Write A Story Set At A Wedding


  • The conflict in this story can be micro-scale (a guest reflecting on a deeply personal challenge, brought into the light by this landmark occasion) or dramatic (a headline-worthy bust-up, with generations of family tension erupting in a hot, molten mess).
  • Weddings are often the scene of comic stories because of the solemnity inherent in the occasion. But I was at a super-fun wedding recently. A story set at that wedding would lend itself to a solemn moment as an abrupt change of pace.
  • You can say a lot about your characters without beating the reader over the head with it, by describing which traditions your wedding principals and guests choose to honor (or flout). You can get rich cultural mileage out of this setting.
  • You can choose another culturally significant/religious event to write about if weddings really aren’t doing it for you.


[Daily Prompt] May 5 – Shindig!

It’s Cinquo De Mayo and everyone loves a party! Except when they don’t.

Parties are a great setting for stories because they bring together people who have no business being in the same room; they put stress on relationships; they often involve booze and a consequent loosening of inhibitions…in other words, all the elements you need for a climactic moment in someone’s life.

Write A Story Set At A Party, Shindig, Fiesta or Gathering


[Daily Prompt] May 3 – Be A Tour Guide

Write A Story With A Strong Sense of Place

A lot of short short stories focus on character and twists and surprise, because it’s a great form for exactly those things.

But I don’t want your descriptive muscles to get all flabby.

Why not write a story with a strong sense of place? At some point in the story, imagine you are a tour guide, pointing out the landmarks and notable features of your setting to me, your eager audience.

Be a tour guide to your story’s setting, for the reader


Daily Prompt – May 15: Amusement Parks

I’m spending the day at an amusement park with the kiddies.

I love watching all the different people and types, from the loud, dramatic teens, to the young parents, the kid-free couples, the grandparents, the happy ones, the cranky ones…it’s great fodder .

Write a story set at an Amusement park

It’s a setting ripe for drama, mystery, horror, poetry, action, joy and sorrow.


Daily Prompt – May 14: Skylab

Write a story using space or sci-fi elements

On this day in 1973, the US launched the orbital space station Skylab.

Write A Story With  Space/Science Fiction Elements

Even if you’re not a big fan of science fiction, this doesn’t have to be a difficult assignment. Sci-Fi isn’t all about techno-babble or rockets.

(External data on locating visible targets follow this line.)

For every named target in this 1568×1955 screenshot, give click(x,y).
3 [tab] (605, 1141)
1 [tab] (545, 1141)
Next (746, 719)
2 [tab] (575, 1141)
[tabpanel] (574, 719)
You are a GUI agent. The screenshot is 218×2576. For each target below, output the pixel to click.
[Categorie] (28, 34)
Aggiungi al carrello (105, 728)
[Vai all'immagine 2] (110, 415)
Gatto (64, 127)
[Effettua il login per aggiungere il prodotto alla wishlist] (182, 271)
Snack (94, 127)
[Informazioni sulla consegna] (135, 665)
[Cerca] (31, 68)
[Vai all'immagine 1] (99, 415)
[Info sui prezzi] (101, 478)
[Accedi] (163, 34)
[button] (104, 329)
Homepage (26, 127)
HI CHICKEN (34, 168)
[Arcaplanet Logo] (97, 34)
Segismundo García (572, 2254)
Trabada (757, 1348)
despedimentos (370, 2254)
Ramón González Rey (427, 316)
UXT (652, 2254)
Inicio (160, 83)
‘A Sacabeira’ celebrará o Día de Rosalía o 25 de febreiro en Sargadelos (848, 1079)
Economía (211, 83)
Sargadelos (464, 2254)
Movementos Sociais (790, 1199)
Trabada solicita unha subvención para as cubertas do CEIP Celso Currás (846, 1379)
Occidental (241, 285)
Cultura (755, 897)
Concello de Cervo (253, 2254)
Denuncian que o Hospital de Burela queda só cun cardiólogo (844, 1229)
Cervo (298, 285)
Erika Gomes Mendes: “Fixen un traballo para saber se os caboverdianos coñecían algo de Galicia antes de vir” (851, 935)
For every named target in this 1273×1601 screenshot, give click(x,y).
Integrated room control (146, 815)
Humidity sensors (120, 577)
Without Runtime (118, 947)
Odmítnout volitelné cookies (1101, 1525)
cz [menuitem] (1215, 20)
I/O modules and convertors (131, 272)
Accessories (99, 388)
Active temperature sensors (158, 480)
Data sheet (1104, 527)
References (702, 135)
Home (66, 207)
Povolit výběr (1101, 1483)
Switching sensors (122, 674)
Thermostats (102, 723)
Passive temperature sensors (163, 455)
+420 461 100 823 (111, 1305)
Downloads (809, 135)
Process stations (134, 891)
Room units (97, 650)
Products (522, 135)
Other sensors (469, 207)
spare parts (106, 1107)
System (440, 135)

Two of my favourite episodes of Star Trek: The Next Generation are:

1, Captain Picard is left on a planet, by a malevolent force, with the captain of a ship from a culture that communicates so strangely not even Star Trek’s wonderful translators can handle it. They are in peril and must work together. Gradually Picard figures out that the alien captain’s language is based on metaphors, but he doesn’t share the same culture so how can he find metaphors with which to communicate? It’s basically a stranded-on-an-island, must-work-together-to-escape-peril story, all about linguistics. In space.

2, Someone from Starfleet wants to take the sentient andriod Data back to HQ and take him apart to figure out how he works, for the greater good of the service (a fleet of Datas? We’d be unstoppable, Great!). Picard demands a tribunal at which he attempts to prove that Data is an individual not merely a piece of equipment. A wrinkle? Picard’s second in command and Data’s buddy, Riker, must act as prosector, and try to prove that his friend is merely a machine. This one is called “Measure of a Man” and is a long, fascinating philosophical argument about what it means to be human. Set on a spaceship.

Another example: the movie Moon, which came out last year. It is a psychological thriller set on the moon. It uses a sci-fi setting  to create an isolation you couldn’t realistically create in a story set on our planet these days. And it uses some sci-fi tricks to mess with the hero’s mind and throw obstacles in his path, and none of it is extraneous.

What kind of story could you write, that uses as space or futuristic setting? A mystery? A romance? A morality play?